COMPITI DA SVOLGERE:
a – Ripeti parola per parola il passo della lettera aperta al vescovo di Como sullo sciopero, da "Lettera aperta al" a "(firma a parte).".
b – Riprendi la lettera aperta al vescovo di Como sullo sciopero e proseguila dopo l'ultima frase riportata.

SEZIONE TESTO:
-.-.-

<<<-salva o stampa il file, leggerai con più comodo

.

.

.

.

.

.

.

.

.

.

.

.

.

 

 

Lettera aperta al mons. Vescovo di Como sullo sciopero


Valerio Dalle Grave

Eccellenza,

 

Mi è capitato di leggere (in ritardo) il Suo articolo, pubblicato da ”Il Giornale” del 17 aprile scorso, : “perché la Chiesa non condanna le bugie del sindacato sull’articolo 18?”. Sicuramente il  titolo altisonante e provocatorio è opera della redazione, ma il contenuto dell’articolo è tutto Suo (firma a parte).

Lo stimolo sarebbe quello di rispondere per le rime all’articolista, in considerazione, anche, dell’orientamento politico del quotidiano in questione, ma io non posso dimenticare che Lei, eccellenza, è il mio vescovo.

Il Pastore al quale mi rivolgo per avere lumi sul significato temporale ed escatologico del messaggio Evangelico, e dal quale mi aspetto sempre parole di conforto e  di misericordia per le mie debolezze, nonché di  incoraggiamento, anche di critica (quando è necessaria), di sprone comunque,   a compiere sempre il mio dovere di Cristiano nello svolgersi del diuturno lavoro con i fratelli.

Dalla lettura dell’articolo in questione invece, rilevo che Lei, a causa dello sciopero generale del 16 aprile, mi  ha processato, giudicato e condannato con l’appellativo di “bugiardo” (ci mancava la scomunica).

Quelle sue affermazioni, così perentorie e senza appello, mi hanno turbato. Si, perché io mi immedesimo con la dirigenza del sindacato al quale appartengo e nel quale milito da ormai più di cinquant’anni: la CISL, che ha proclamato assieme a CGIL, UIL e altri  sindacati, quello sciopero.

Ciò nonostante sono tranquillo, sereno e sicuro di non aver commesso nessun atto riprovevole o comunque  in contrasto con alcunché al di fuori dell’insegnamento della Dottrina Sociale della Chiesa.

Anche io come tanti colleghi sindacalisti della CISL, sono andato in giro tra i lavoratori e i pensionati a spiegare le ragioni (quelle vere), che hanno indotto il sindacato a protestare duramente e in modo plateale contro il Governo Berlusconi che, mentre dichiara di essere disponibile al dialogo, di fatto nega ogni disponibilità a considerare  le  istanze proposte dai sindacati in nome e per conto di milioni di lavoratori e di pensionati.

Per argomentare meglio il mio disappunto, però, desidero esplicitare alcune risposte alle Sue domande secondo lo schema da Lei esposto, che, secondo me, denotano una carenza conoscitiva delle problematiche in questione.

La prima: si chiede se sia giusto che i lavoratori addetti ai servizi pubblici, esercitando un loro diritto (lo sciopero) blocchino l’attività di altri lavoratori che invece vorrebbero lavorare.

-.-.-

SEZIONE DATI:
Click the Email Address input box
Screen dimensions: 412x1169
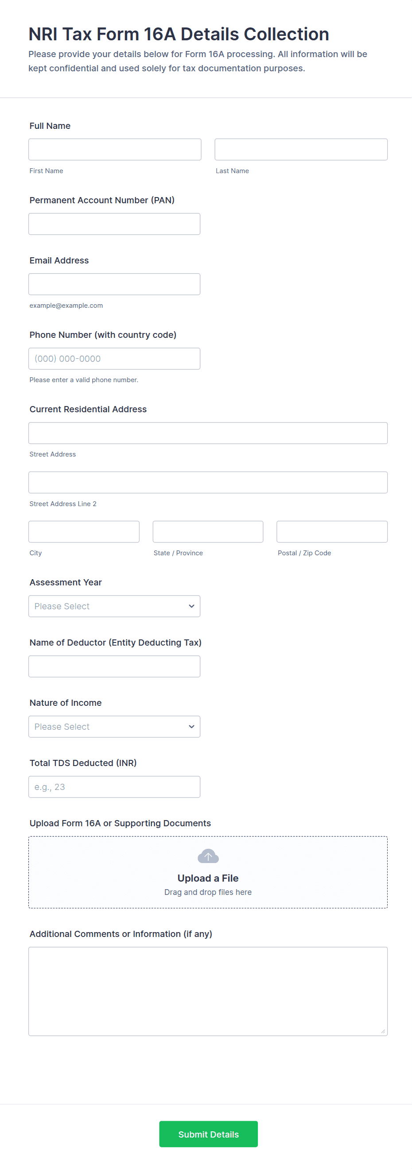[114, 284]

-.-.-

RISPOSTE AI COMPITI:
a –
Lettera aperta al mons. Vescovo di Como sullo sciopero


Valerio Dalle Grave

Eccellenza,

 

Mi è capitato di leggere (in ritardo) il Suo articolo, pubblicato da ”Il Giornale” del 17 aprile scorso, : “perché la Chiesa non condanna le bugie del sindacato sull’articolo 18?”. Sicuramente il  titolo altisonante e provocatorio è opera della redazione, ma il contenuto dell’articolo è tutto Suo (firma a parte).

b –
Le rispondo che è così tanto tempo che il sindacato ha adottato un codice di autoregolamentazione, specie per i servizi pubblici essenziali (nella sanità, nei trasporti, eccetera) che nessuna Istituzione, pubblica o privata che sia, ormai  non solleva più problemi. IL sindacato si è sempre assunto le sue responsabilità, se mai  la domanda dovrebbe essere girata alle controparti. Infine, non bisogna sottacere che lo sciopero è un diritto.

La seconda: si chiede se i danni (economici immagino) causati con lo sciopero, siano paragonabili con i vantaggi che si vogliono raggiungere.

Eccellenza, le rispondo proponendole un’altra domanda: secondo Lei, la dignità dell’uomo ha un prezzo quantificabile o misurabile con il metro dell’economia? Oppure con il metro della convenienza di parte, di qualsiasi parte?

Si è accorto Eccellenza che in gioco c’è il diritto di cittadinanza di milioni di persone,  appartenenti alle organizzazioni della società civile,  conquistato in lunghi anni di lotta democratica contro il potere dominante?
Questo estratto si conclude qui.